> _WHAT YOU WILL DO_
Please reproduce the Arduino stepper motor tutorial below in full, word for word.

Arduino - Step Motor + 74HC595 Pin Extender
SummaryIn this blog, I am going the test a Step Motor that rotates. I am also going to explore the pin extender chip, 74HC595. Then rewrite the clock sketch using 74HC595 chip to reduce the number of pins used.
Step Motor ExampleA step motor can precisely rotate the number of required steps (or angle). Using the Stepper.h library, it is very easy to control the motor. Below is a sample program to turn the motor half circle every 3s.
#include <Stepper.h>
#define MAX_MOTOR_STEPS 32
#define OUTPUT_STEPS_PER_REVOLUTION 2048
Stepper motor(MAX_MOTOR_STEPS, 8, 9, 10, 11);
void setup() {
motor.setSpeed(600); // Number of steps per minute
}
void loop() {
motor.step(OUTPUT_STEPS_PER_REVOLUTION / 2);
delay(3000);
}
MAX_MOTOR_STEPS - Is the motor's internal number of steps per revolution OUTPUT_STEPS_PER_REVOLUTION - Is the output number of steps per revolution
motor.setSpeed(600) - Sets speed in number of steps per minute
motor.step(num_of_steps) - Ask the motor to turn the number of steps. +turn clockwise, -ccw.
Material List and connection diagram
- 1x28BYJ-48 Step motor
- 1xULN2003APG motor controller chip
The problem is that line colorings can be different from different suppliers. For example, I got 2 examples of different coloring below
In general, follow the pin number as marked on the motor in the above picture to connect to the Adruino pins. If it does not work, try different combinations. If you get the incorrect connection, it will not damage the motor. So you can always try different combnations until it works.

> _DATA SEGMENT_

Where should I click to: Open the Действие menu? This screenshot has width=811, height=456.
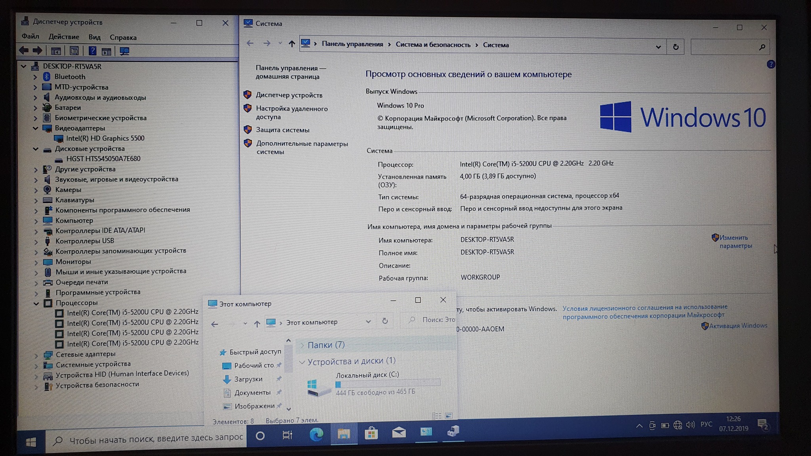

> _EXERCISE ANSWER_
Arduino - Step Motor + 74HC595 Pin Extender
SummaryIn this blog, I am going the test a Step Motor that rotates. I am also going to explore the pin extender chip, 74HC595. Then rewrite the clock sketch using 74HC595 chip to reduce the number of pins used.
Step Motor ExampleA step motor can precisely rotate the number of required steps (or angle). Using the Stepper.h library, it is very easy to control the motor. Below is a sample program to turn the motor half circle every 3s.
#include <Stepper.h>
#define MAX_MOTOR_STEPS 32
#define OUTPUT_STEPS_PER_REVOLUTION 2048
Stepper motor(MAX_MOTOR_STEPS, 8, 9, 10, 11);
void setup() {
motor.setSpeed(600); // Number of steps per minute
}
void loop() {
motor.step(OUTPUT_STEPS_PER_REVOLUTION / 2);
delay(3000);
}
MAX_MOTOR_STEPS - Is the motor's internal number of steps per revolution OUTPUT_STEPS_PER_REVOLUTION - Is the output number of steps per revolution
motor.setSpeed(600) - Sets speed in number of steps per minute
motor.step(num_of_steps) - Ask the motor to turn the number of steps. +turn clockwise, -ccw.
Material List and connection diagram
- 1x28BYJ-48 Step motor
- 1xULN2003APG motor controller chip
The problem is that line colorings can be different from different suppliers. For example, I got 2 examples of different coloring below
In general, follow the pin number as marked on the motor in the above picture to connect to the Adruino pins. If it does not work, try different combinations. If you get the incorrect connection, it will not damage the motor. So you can always try different combnations until it works.